1

I'm trying to parallelize a code I've written. I'm having problems performing reducitons on arrays. It all seems to work fine for smallish arrays, however when the array size goes above a certain point I either get a stack overflow error or a crash.

I've tried to increased the stack size using the /F at compile time, I'm using ifort on windows, I've also tried passing set KMP_STACKSIZE=xxx the intel specific stacksize decleration. This sometimes helps and allows the code to progress further through my loop but in the end doesn't resolve the issue, even with a stack size of 1Gb or greater.

Below is a small self-contained working example of my code. It works in serial, and with one thread.
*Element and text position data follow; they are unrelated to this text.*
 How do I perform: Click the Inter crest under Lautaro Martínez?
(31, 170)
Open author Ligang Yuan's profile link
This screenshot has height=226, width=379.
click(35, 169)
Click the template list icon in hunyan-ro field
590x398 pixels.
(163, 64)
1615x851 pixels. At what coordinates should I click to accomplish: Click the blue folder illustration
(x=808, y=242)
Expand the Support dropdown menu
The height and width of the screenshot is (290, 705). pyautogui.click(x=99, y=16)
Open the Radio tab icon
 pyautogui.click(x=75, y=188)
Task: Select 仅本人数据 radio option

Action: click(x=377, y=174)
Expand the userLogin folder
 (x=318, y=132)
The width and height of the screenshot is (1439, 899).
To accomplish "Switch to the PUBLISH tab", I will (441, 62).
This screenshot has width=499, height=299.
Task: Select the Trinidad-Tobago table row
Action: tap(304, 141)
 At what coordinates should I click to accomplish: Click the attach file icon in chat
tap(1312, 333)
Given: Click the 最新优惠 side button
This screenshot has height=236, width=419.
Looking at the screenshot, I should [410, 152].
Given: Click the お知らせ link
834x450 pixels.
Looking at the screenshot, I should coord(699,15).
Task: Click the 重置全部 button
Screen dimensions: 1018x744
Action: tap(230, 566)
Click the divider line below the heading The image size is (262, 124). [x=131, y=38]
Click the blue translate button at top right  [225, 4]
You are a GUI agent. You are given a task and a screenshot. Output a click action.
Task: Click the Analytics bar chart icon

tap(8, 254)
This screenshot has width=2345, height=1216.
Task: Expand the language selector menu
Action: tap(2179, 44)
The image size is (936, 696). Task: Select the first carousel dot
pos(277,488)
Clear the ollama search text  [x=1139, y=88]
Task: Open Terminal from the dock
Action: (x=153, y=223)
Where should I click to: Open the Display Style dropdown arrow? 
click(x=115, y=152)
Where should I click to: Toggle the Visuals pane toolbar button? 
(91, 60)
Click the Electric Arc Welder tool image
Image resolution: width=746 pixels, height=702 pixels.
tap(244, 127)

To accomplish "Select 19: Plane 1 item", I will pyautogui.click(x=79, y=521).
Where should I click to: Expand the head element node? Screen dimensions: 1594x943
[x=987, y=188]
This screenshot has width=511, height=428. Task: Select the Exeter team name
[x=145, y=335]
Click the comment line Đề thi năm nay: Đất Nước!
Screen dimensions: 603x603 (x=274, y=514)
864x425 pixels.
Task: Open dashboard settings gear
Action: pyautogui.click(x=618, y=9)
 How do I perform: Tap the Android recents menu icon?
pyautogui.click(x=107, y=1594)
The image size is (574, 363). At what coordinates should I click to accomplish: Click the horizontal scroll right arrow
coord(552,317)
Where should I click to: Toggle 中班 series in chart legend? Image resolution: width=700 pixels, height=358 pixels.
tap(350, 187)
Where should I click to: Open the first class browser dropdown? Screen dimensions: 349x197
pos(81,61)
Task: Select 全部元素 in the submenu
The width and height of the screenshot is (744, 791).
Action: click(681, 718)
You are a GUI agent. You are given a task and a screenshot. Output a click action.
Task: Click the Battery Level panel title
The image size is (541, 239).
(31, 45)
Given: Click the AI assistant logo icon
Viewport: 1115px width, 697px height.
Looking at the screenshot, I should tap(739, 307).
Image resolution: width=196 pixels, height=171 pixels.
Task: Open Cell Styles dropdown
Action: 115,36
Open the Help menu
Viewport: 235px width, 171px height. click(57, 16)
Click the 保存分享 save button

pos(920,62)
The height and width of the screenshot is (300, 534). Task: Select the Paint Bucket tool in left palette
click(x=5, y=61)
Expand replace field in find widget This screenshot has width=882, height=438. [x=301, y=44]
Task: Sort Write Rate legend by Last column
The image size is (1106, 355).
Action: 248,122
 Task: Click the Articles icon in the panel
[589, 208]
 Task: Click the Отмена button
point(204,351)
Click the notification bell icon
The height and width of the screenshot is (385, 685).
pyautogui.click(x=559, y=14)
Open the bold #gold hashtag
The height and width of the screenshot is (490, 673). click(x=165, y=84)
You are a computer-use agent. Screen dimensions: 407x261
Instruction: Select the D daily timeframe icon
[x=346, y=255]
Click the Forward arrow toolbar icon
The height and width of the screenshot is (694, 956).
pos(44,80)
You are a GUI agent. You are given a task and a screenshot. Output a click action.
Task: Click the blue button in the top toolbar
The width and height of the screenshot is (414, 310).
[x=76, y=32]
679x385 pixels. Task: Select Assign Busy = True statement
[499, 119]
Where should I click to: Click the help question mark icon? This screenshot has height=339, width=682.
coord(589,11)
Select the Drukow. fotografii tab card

Or with many threads but a small 'N'. A large N (i.e. like 250,000 in the example) causes problems.

I didn't think these arrays were so massive so as to cause major problems, and presumed increasing my stack space would help - are there any other options, or have I missed something important in my coding ?

program testreduction
    use omp_lib
    implicit none
    integer :: i, j, nthreads, Nsize
    integer iseed /3/
    REAL, allocatable :: A(:,:), B(:), C(:), posi(:,:)
    REAL :: dx, dy, r, Axi, Ayi, m, F
    !Set size of matrix, and main loop
    Nsize = 250000
    m = 1.0
    F = 1.0
    !Allocate posi array
    allocate(posi(2,Nsize))
    !Fill with random numbers
    do i=1,Nsize
        do j=1,2
            posi(j,i) = (ran(iseed))
        end do
    end do
    !Allocate other arrays
    allocate(A(2,Nsize), C(Nsize), B(Nsize))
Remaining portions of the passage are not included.